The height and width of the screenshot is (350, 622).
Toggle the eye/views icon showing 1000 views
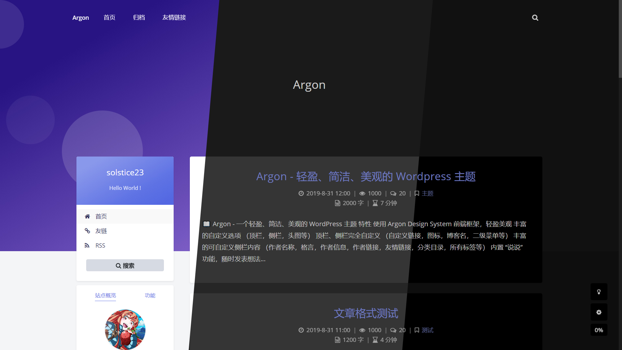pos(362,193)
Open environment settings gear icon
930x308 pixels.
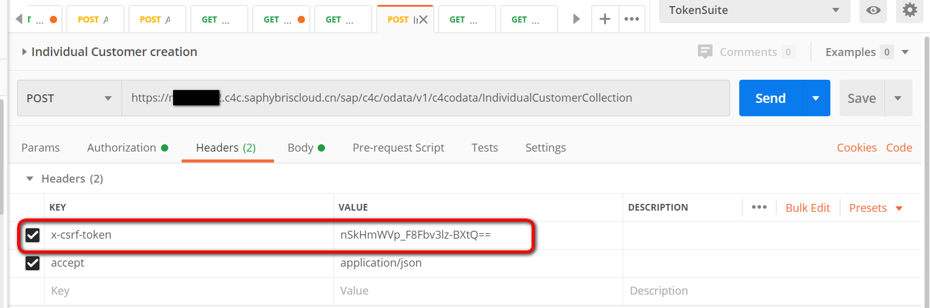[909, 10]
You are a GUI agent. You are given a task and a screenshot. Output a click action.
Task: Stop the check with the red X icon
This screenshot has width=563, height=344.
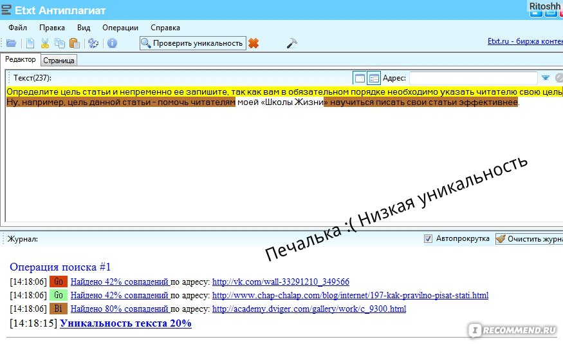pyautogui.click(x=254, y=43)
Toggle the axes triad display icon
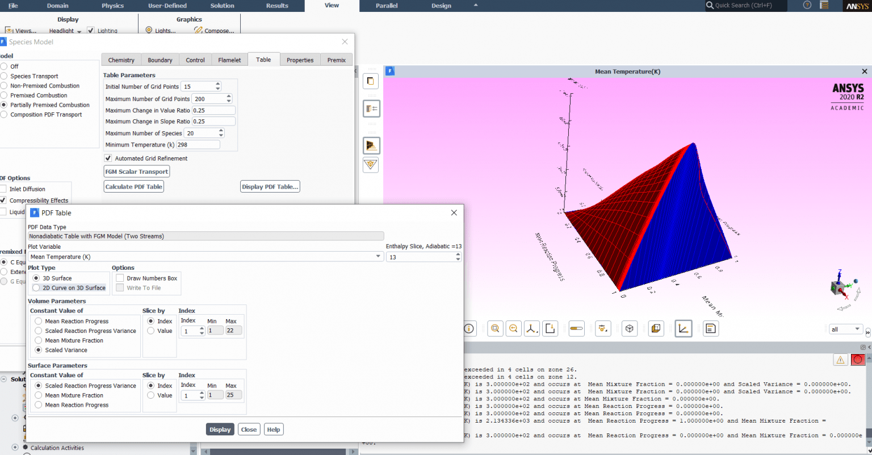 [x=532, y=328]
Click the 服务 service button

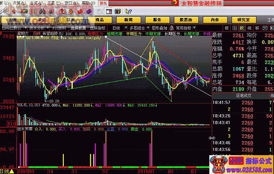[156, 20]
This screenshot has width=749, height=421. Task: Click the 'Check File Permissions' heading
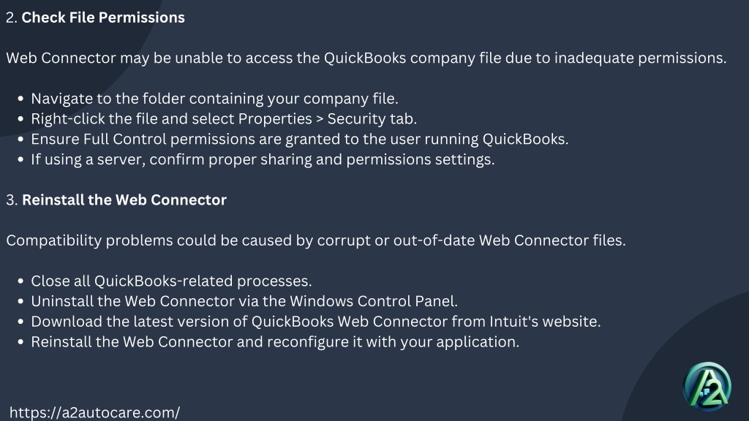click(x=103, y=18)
• • •
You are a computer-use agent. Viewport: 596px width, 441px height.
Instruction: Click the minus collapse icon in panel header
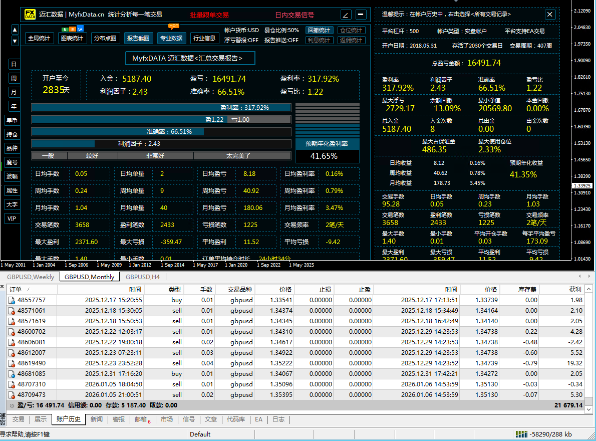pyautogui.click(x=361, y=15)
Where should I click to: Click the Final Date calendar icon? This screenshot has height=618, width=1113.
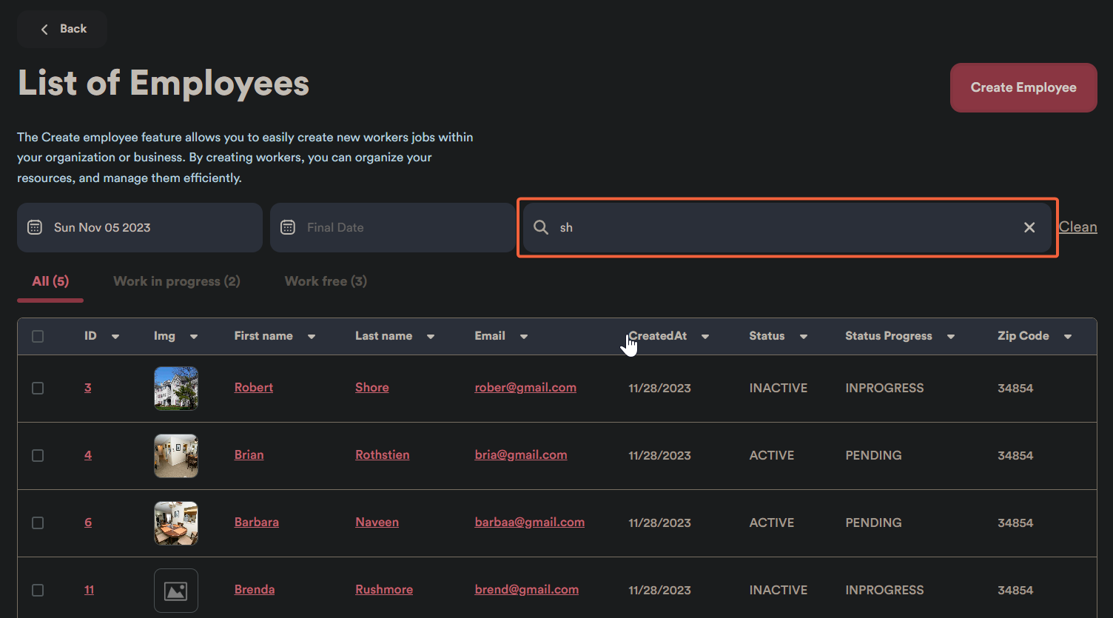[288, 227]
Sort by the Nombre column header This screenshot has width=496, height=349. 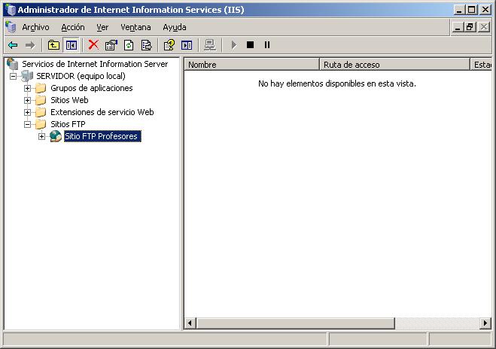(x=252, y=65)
• • •
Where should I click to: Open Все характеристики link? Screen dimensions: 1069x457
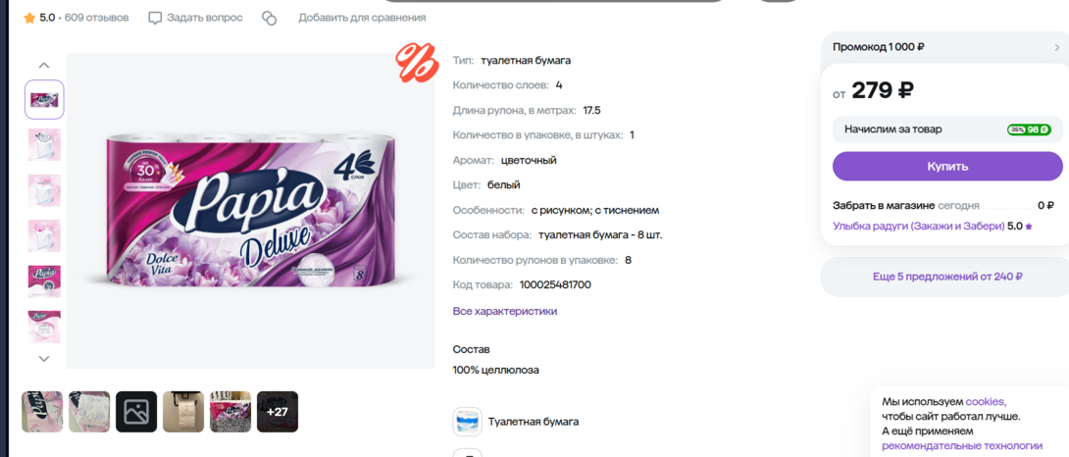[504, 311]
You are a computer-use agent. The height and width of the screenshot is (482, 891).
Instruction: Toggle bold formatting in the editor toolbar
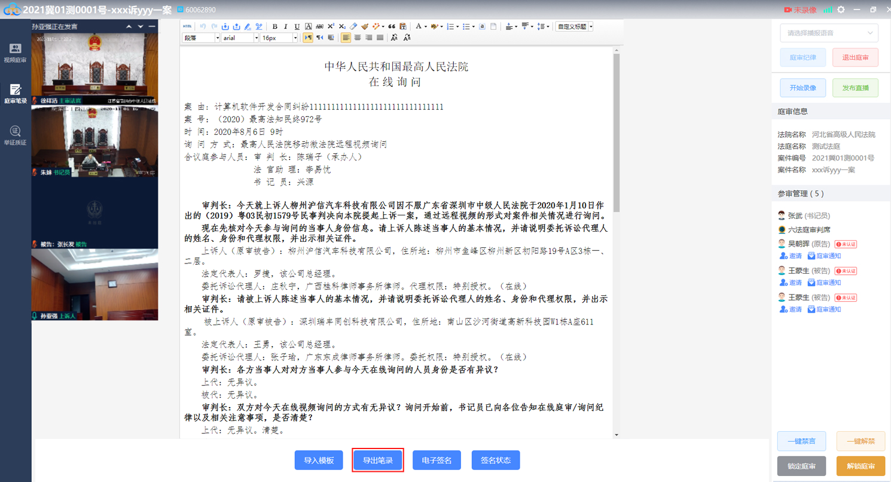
• • •
About this task: Go through the records line by line, and copy each line that holds the string "computer".

Solution to this task:
You are a computer-use agent. Viewport: 596px width, 441px height.
You are a computer-use agent. The height and width of the screenshot is (482, 891).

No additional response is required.